Task goal: Collect each line of the records containing the string "культура".

-------

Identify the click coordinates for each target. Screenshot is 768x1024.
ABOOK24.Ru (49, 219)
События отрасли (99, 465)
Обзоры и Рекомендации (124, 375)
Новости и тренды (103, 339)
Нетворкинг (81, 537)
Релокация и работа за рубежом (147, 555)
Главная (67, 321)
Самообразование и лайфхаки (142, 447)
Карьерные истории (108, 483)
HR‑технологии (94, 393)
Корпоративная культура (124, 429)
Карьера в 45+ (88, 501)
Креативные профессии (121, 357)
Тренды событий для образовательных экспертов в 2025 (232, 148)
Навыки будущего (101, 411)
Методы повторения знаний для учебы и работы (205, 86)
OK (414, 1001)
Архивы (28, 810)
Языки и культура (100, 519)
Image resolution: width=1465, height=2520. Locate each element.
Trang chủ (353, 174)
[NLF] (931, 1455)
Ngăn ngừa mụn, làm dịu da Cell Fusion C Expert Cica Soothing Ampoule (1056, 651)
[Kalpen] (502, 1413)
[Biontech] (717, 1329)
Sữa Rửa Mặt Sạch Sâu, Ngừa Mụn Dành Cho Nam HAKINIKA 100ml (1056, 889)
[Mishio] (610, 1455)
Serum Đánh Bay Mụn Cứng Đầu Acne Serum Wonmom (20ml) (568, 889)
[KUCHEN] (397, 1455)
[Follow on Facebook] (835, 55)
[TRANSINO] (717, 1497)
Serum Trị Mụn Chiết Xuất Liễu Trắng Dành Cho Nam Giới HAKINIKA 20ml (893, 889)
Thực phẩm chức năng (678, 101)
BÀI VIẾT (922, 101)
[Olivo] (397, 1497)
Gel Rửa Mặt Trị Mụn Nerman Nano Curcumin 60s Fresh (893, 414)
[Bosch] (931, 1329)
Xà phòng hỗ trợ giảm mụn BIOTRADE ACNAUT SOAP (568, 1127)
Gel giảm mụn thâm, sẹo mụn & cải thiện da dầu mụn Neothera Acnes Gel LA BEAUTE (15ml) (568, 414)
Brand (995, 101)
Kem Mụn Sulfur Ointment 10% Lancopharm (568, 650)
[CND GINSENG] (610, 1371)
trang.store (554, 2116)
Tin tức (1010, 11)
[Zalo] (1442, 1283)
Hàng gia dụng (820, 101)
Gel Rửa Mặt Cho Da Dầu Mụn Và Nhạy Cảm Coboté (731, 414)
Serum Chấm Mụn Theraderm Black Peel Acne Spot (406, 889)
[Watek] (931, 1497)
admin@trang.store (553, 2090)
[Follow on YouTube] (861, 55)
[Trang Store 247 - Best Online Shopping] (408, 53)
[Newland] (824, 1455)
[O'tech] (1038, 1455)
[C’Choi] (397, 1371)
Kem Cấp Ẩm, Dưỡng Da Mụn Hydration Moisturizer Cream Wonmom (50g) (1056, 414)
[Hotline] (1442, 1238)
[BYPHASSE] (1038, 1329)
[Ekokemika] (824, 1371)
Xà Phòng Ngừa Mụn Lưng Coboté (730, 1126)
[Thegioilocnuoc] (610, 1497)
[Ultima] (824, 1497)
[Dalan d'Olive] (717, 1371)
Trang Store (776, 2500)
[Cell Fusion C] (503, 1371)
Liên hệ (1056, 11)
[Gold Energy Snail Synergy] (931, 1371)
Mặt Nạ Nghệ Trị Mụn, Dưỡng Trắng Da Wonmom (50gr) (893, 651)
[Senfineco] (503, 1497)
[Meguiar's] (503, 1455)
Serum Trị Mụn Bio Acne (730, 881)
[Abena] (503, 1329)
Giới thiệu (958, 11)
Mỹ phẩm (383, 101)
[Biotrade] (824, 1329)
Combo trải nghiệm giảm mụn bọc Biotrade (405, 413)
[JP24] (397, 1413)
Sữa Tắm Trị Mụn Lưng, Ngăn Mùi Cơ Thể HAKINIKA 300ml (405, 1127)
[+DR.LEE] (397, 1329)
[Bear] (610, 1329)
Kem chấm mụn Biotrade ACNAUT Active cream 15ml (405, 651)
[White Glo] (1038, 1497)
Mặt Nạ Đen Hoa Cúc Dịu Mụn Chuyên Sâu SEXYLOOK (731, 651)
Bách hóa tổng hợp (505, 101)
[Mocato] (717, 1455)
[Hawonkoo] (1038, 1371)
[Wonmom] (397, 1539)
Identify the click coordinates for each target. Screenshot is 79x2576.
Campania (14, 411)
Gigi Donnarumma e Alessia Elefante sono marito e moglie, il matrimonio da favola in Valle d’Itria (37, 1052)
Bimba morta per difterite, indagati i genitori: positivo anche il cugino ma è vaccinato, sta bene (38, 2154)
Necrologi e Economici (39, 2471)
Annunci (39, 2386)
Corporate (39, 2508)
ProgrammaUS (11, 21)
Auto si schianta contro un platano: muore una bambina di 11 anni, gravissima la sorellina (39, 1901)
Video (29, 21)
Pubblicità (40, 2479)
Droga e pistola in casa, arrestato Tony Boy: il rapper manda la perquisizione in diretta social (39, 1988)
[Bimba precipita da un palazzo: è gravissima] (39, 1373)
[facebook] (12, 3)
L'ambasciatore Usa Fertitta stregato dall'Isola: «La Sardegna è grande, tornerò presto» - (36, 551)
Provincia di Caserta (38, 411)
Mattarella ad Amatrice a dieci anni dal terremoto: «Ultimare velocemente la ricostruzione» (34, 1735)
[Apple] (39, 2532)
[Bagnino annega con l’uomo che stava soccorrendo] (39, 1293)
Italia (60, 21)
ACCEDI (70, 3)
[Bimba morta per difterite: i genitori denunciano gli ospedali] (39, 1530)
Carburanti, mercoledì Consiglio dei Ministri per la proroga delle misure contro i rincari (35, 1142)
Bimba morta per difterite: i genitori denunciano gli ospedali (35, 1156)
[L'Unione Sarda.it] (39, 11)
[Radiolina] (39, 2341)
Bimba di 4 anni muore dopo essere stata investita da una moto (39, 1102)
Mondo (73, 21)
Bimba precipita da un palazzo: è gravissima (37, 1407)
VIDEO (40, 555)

-------

Solved problem:
Корпоративная культура (124, 429)
Языки и культура (100, 519)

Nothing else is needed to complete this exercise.